> DATA TO EXAMINE
+ + + +

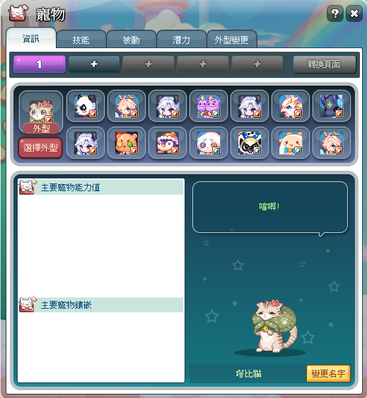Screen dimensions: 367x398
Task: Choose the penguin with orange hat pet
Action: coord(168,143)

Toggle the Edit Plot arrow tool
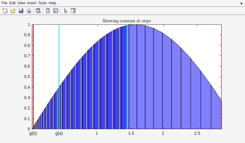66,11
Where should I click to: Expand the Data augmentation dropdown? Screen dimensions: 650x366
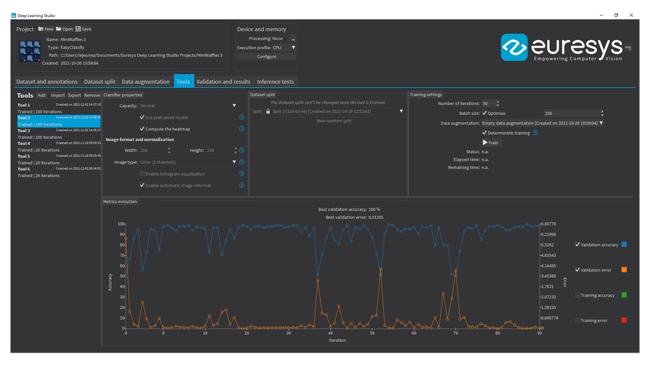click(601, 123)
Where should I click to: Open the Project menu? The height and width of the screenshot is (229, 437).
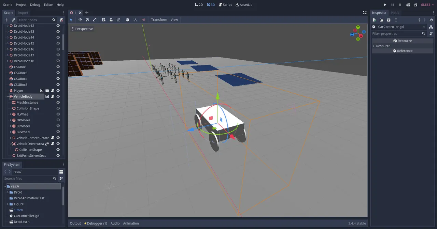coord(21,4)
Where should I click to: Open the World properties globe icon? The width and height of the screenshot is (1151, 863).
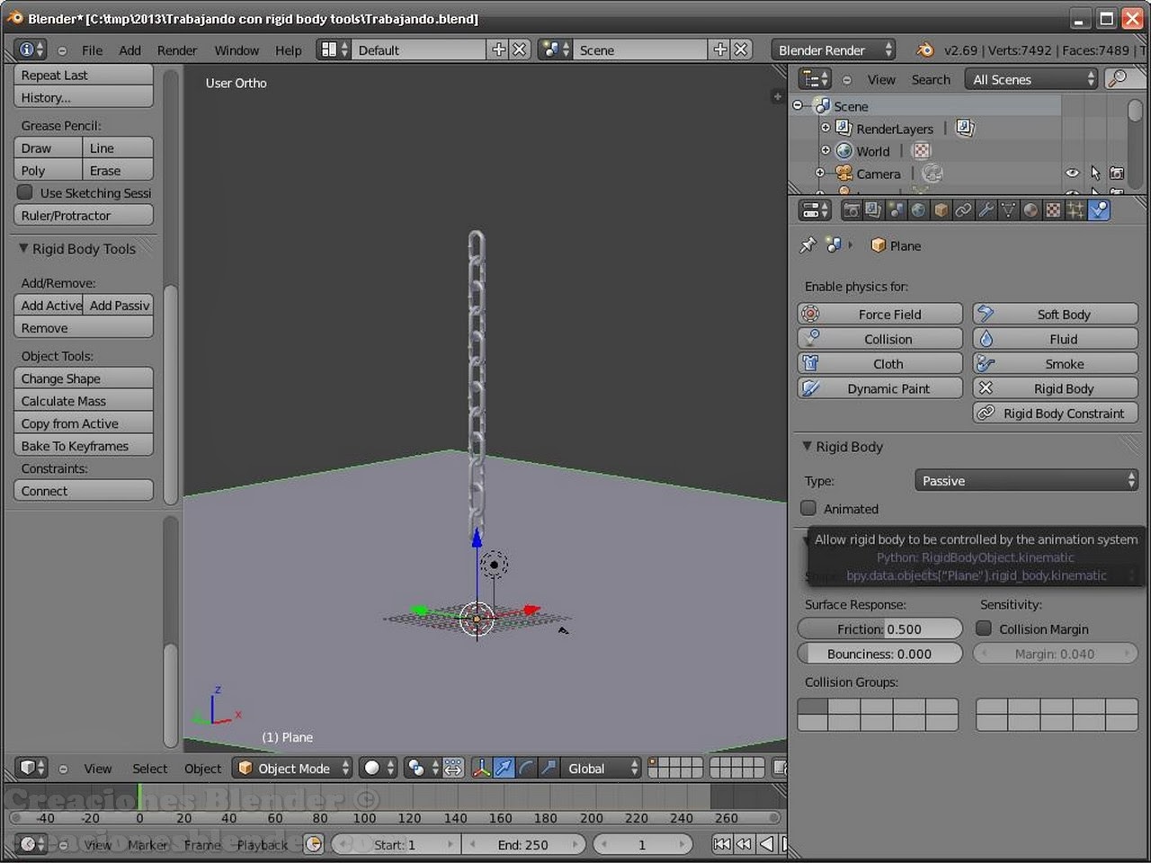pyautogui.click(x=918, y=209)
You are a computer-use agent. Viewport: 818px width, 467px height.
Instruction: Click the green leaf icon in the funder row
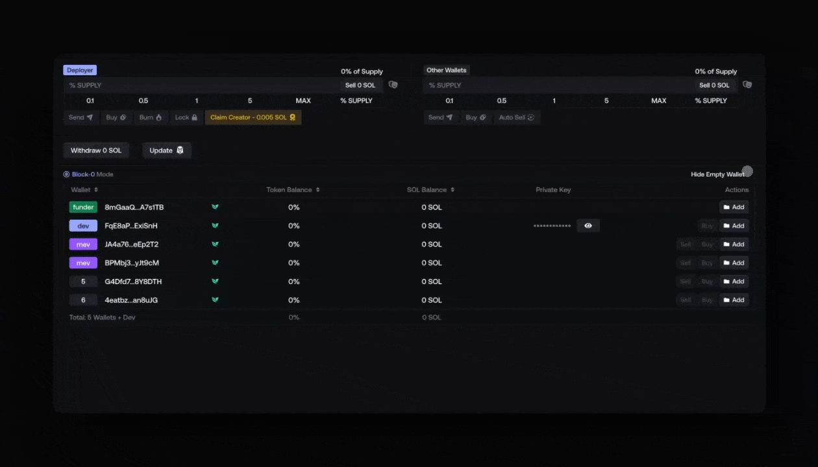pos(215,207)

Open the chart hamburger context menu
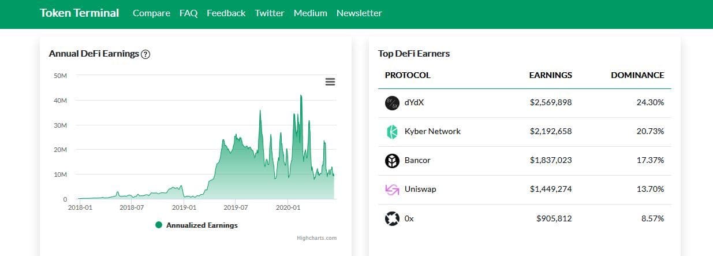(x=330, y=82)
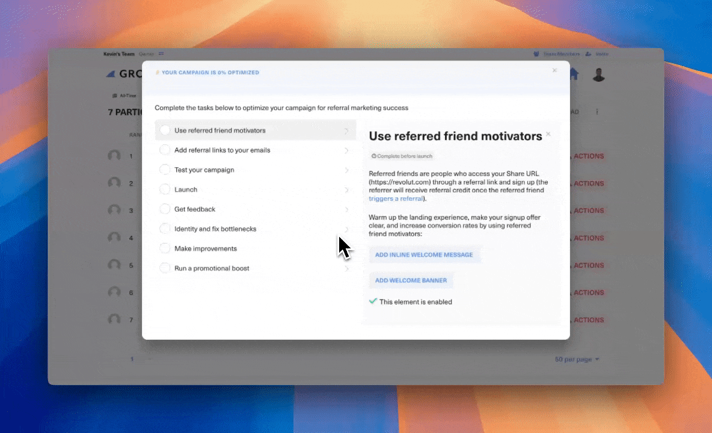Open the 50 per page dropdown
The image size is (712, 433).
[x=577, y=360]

+ + + +

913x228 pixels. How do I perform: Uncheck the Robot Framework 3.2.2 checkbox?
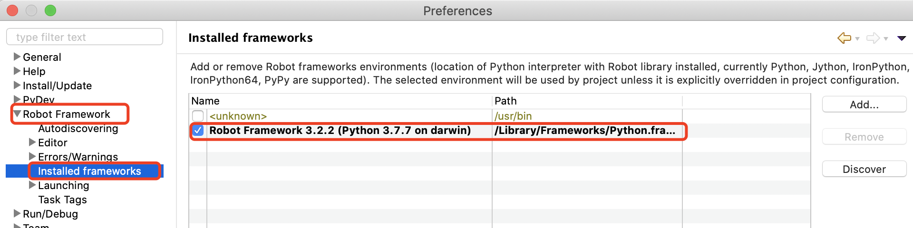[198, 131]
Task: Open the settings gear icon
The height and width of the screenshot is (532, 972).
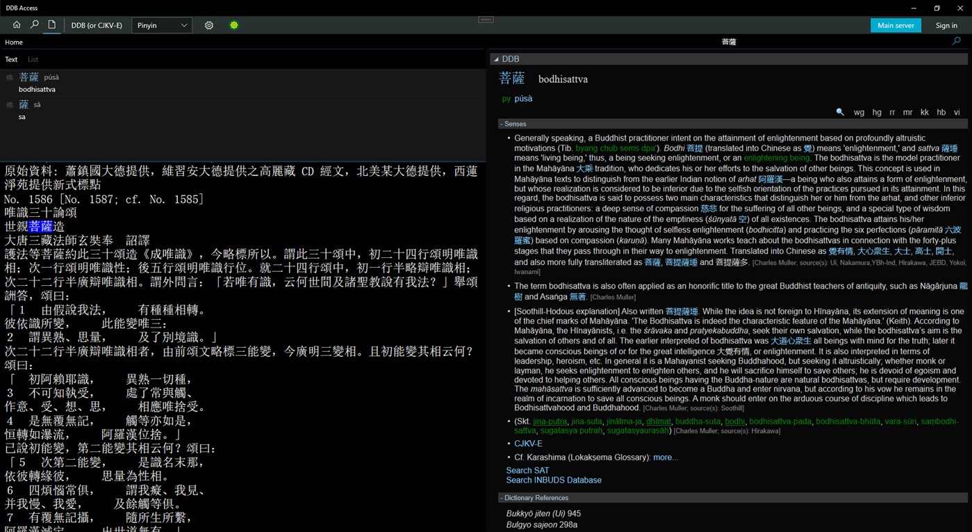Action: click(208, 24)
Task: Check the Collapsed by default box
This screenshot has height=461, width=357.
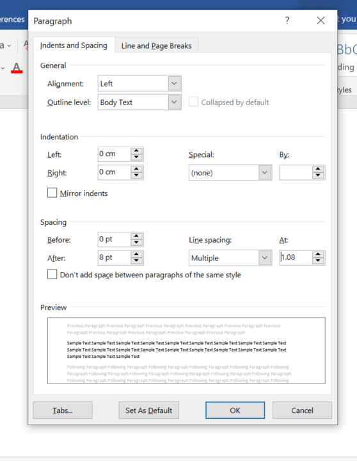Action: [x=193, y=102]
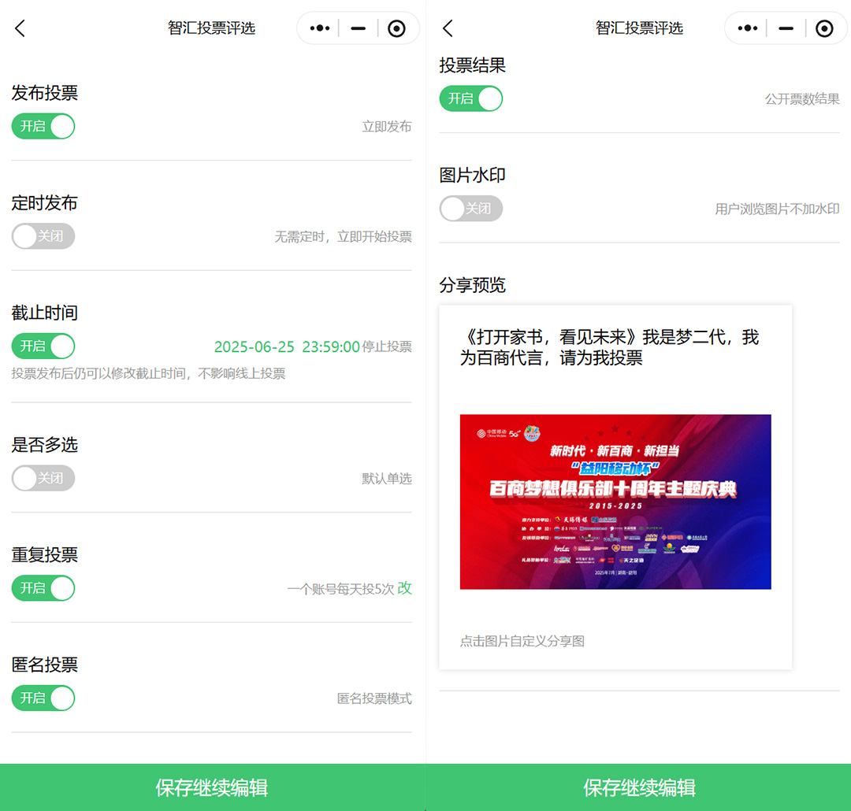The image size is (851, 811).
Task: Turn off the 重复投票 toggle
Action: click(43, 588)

+ + + +

> ABOUT THIS TASK
In the material above, one part opens with the line containing "Toggle the Edit Plot arrow tool" and closes with the line containing "You are a computer-use". Write out that part exactly and skip its pictures.

> ANSWER TO THE EXERCISE
Toggle the Edit Plot arrow tool
66,11
Where should I click to: Expand the Data augmentation dropdown? Screen dimensions: 650x366
click(601, 123)
Where should I click to: Open the Project menu? The height and width of the screenshot is (229, 437).
coord(21,4)
Where should I click to: Open the World properties globe icon? The width and height of the screenshot is (1151, 863).
pyautogui.click(x=918, y=209)
You are a computer-use agent. Viewport: 818px width, 467px height.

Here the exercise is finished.